WHAT YOU ARE ASKED TO DO: Hand back all of the records exactly as they read.

MATERIAL TO PROCESS Start Marker

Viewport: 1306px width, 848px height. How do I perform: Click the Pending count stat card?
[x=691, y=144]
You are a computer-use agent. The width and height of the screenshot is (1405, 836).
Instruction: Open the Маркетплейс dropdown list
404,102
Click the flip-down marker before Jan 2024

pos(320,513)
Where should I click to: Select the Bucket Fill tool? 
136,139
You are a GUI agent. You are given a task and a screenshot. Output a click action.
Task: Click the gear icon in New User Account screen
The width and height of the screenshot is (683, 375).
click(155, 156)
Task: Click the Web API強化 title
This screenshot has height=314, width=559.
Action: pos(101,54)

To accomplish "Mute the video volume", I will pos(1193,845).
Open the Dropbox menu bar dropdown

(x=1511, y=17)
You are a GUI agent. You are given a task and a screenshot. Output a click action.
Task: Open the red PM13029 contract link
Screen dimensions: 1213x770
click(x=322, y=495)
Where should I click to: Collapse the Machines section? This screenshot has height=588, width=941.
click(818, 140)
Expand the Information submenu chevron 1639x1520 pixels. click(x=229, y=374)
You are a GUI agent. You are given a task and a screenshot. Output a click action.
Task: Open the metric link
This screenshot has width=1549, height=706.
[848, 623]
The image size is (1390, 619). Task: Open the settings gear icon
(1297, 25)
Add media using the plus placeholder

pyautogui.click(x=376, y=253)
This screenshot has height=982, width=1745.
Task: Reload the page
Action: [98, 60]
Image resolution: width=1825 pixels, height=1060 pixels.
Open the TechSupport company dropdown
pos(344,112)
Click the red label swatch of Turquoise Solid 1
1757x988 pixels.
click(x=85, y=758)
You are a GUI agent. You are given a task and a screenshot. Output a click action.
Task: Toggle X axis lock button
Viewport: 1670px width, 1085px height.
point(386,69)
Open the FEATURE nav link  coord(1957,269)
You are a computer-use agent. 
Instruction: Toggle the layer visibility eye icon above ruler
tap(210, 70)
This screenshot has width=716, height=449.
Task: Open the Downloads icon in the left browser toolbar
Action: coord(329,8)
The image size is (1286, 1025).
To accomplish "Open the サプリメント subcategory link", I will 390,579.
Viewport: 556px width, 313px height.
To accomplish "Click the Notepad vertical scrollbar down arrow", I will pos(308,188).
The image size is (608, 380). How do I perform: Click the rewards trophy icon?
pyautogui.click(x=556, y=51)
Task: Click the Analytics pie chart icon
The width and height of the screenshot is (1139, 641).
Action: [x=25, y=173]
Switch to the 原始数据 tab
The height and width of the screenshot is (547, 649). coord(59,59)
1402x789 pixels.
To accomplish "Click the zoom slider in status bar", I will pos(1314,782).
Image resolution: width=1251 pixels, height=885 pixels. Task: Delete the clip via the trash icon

MATERIAL TO PROCESS End Marker

REPLY TO THE TASK:
Viewport: 1306px width, 848px height. How do I perform: Click the Pending count stat card?
[x=691, y=144]
You are a computer-use agent. The width and height of the screenshot is (1405, 836).
Instruction: Open the Маркетплейс dropdown list
404,102
Click the flip-down marker before Jan 2024

pos(320,513)
Where should I click to: Select the Bucket Fill tool? 
136,139
You are a GUI agent. You are given a task and a screenshot. Output a click action.
Task: Click the gear icon in New User Account screen
The width and height of the screenshot is (683, 375).
click(155, 156)
Task: Click the Web API強化 title
This screenshot has height=314, width=559.
Action: pos(101,54)

To accomplish "Mute the video volume", I will pos(1193,845).
Open the Dropbox menu bar dropdown

(x=1511, y=17)
You are a GUI agent. You are given a task and a screenshot. Output a click action.
Task: Open the red PM13029 contract link
Screen dimensions: 1213x770
click(x=322, y=495)
Where should I click to: Collapse the Machines section? This screenshot has height=588, width=941.
click(818, 140)
Expand the Information submenu chevron 1639x1520 pixels. click(x=229, y=374)
You are a GUI agent. You are given a task and a screenshot. Output a click action.
Task: Open the metric link
This screenshot has width=1549, height=706.
[848, 623]
The image size is (1390, 619). Task: Open the settings gear icon
(1297, 25)
Add media using the plus placeholder

pyautogui.click(x=376, y=253)
This screenshot has height=982, width=1745.
Task: Reload the page
Action: [98, 60]
Image resolution: width=1825 pixels, height=1060 pixels.
Open the TechSupport company dropdown
pos(344,112)
Click the red label swatch of Turquoise Solid 1
1757x988 pixels.
click(x=85, y=758)
You are a GUI agent. You are given a task and a screenshot. Output a click action.
Task: Toggle X axis lock button
Viewport: 1670px width, 1085px height.
point(386,69)
Open the FEATURE nav link  coord(1957,269)
You are a computer-use agent. 
Instruction: Toggle the layer visibility eye icon above ruler
tap(210, 70)
This screenshot has width=716, height=449.
Task: Open the Downloads icon in the left browser toolbar
Action: coord(329,8)
The image size is (1286, 1025).
To accomplish "Open the サプリメント subcategory link", I will 390,579.
Viewport: 556px width, 313px height.
To accomplish "Click the Notepad vertical scrollbar down arrow", I will pos(308,188).
The image size is (608, 380). How do I perform: Click the rewards trophy icon?
pyautogui.click(x=556, y=51)
Task: Click the Analytics pie chart icon
The width and height of the screenshot is (1139, 641).
Action: [x=25, y=173]
Switch to the 原始数据 tab
The height and width of the screenshot is (547, 649). coord(59,59)
1402x789 pixels.
To accomplish "Click the zoom slider in status bar", I will pos(1314,782).
Image resolution: width=1251 pixels, height=885 pixels. Task: Delete the clip via the trash icon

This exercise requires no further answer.